Insulet received U.S. clearance Monday for its Omnipod 5 system for Type 2 diabetes management — a first for the industry — making automated insulin delivery to control blood sugar available to millions of additional people living with diabetes.
The system’s tubeless pump automatically adjusts insulin levels based on data from a continuous glucose monitor (CGM), replacing manual dosing. Since its approval for Type 1 patients in 2022, Omnipod 5 has become the most prescribed insulin pump in the U.S. and has more than 250,000 users globally, Insulet Chief Medical Officer Trang Ly said in an interview with MedTech Dive.
Ly discussed the product’s launch for Type 2 diabetes patients, partnerships with other device makers and how the company is working to win over doctors reluctant to prescribe insulin pump therapy.
This interview has been edited for length and clarity.
MEDTECH DIVE: Given that most Type 2 patients aren’t using an insulin pump, which patients do you expect to adopt automated delivery?
TRANG LY: It'll be anyone with Type 2 diabetes who needs insulin therapy.
Today, not a lot of people with Type 2 diabetes use pumps, and part of that is because of the complexity of older pumps, and also the clinical inertia that exists for people with Type 2 diabetes. There's a perception that people with Type 2 diabetes find this technology too complicated, and doctors don't want to add to the complexity and burden for their patients.
What happens is, people with Type 2 try oral medications and then injectables such as GLP-1s, and then, as their disease progresses, they're started on insulin, often initially with [long-acting] basal insulin. Then they need multiple daily injections to cover their meals.
We believe the market today for people using multiple daily injections is two and a half million people, and then roughly three and a half million people on basal-only therapy.
Only about a quarter of people who are on insulin therapy actually reach a target glucose of under 7% hemoglobin A1C. So there's an urgent public health need to improve the outcomes of people with Type 2 diabetes.
That is where our innovation comes in. It can replace multiple daily injections and can take someone who's only on once-daily basal insulin straight onto an automated insulin delivery system, so they're getting just the right insulin that they need. They can deliver their mealtime insulin conveniently through their phone, and they don't have to give injections in front of their friends and family at restaurants anymore.
How do you overcome the resistance to pumps among physicians?
First you have to develop a good product, and then you have to demonstrate that it can be effective. We did that through our clinical study. The Secure-T2D study was not only racially diverse, but very representative of the general population living with Type 2 diabetes. Roughly 50% of the patients had less than $50,000 a year household income, and for about a third of the patients, the highest education level attained was high school.

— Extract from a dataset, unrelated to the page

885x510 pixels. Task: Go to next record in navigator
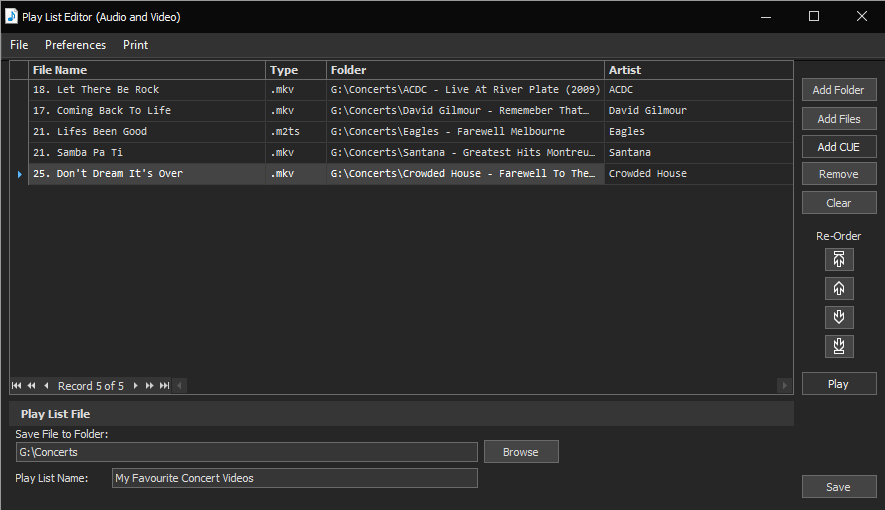[136, 386]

You really have to prove it through results for doctors to [feel comfortable prescribing]. Part of the reason doctors don't prescribe insulin and appropriately titrate the insulin for patients is they're worried about hypoglycemia, which is low blood sugar. If you give too much insulin, people can develop cognitive impairment, seizure, coma or death. People worry about that, and they don't escalate the treatment that is required.
Simplicity and ease of use is really important. In our study, 94% of our patients had never used a pump before, and then we put them straight onto this tubeless, automated insulin delivery system, and they did great. They got great reduction in their A1C.
Part of it is doctors think, “Oh, my patient’s a little older, and they don't need all this technology.” They're going to be fine. Demonstrating very clearly that an easy-to-use product tested in a broad range of patients is highly effective, with a favorable safety profile, is critical in helping change the minds of doctors into considering these therapies for their patients.
What is the cost for patients?
The Omnipod today is available for over 90% of the U.S. population through the pharmacy benefit. [A doctor] can just write a script for Omnipod through the pharmacy channel. That includes commercial care, Medicare, Medicaid, and there is no C-peptide requirement through that channel.
It doesn't matter whether you have Type 1 or Type 2 diabetes, anyone can get it. The majority of our patients pay less than $50 out of pocket per month for their pods, and a third of our patients pay $0 out of pocket.
What is Insulet’s plan for launching Omnipod 5 for Type 2 diabetes patients?
Our reps are already out today talking to endocrinologists, selling it for Type 1 patients, so we can continue with our strategy and then have those additional discussions with the doctors about how now we’re approved on label for Type 2 diabetes. The product is the same, and we'll be launching on day one.
Is Insulet partnering with other diabetes tech companies?
Just in June, we announced G7 integration. Our product talks with the Dexcom G6 [CGM] product and G7 product. And toward the end of this year, we'll be launching integration with [Abbott’s] Freestyle Libre 2 Plus product as well. We're working hard to get Omnipod 5 to many, many more patients around the world, and excited to be able to reach more patients, especially people with Type 2 diabetes, through collaboration with our partners.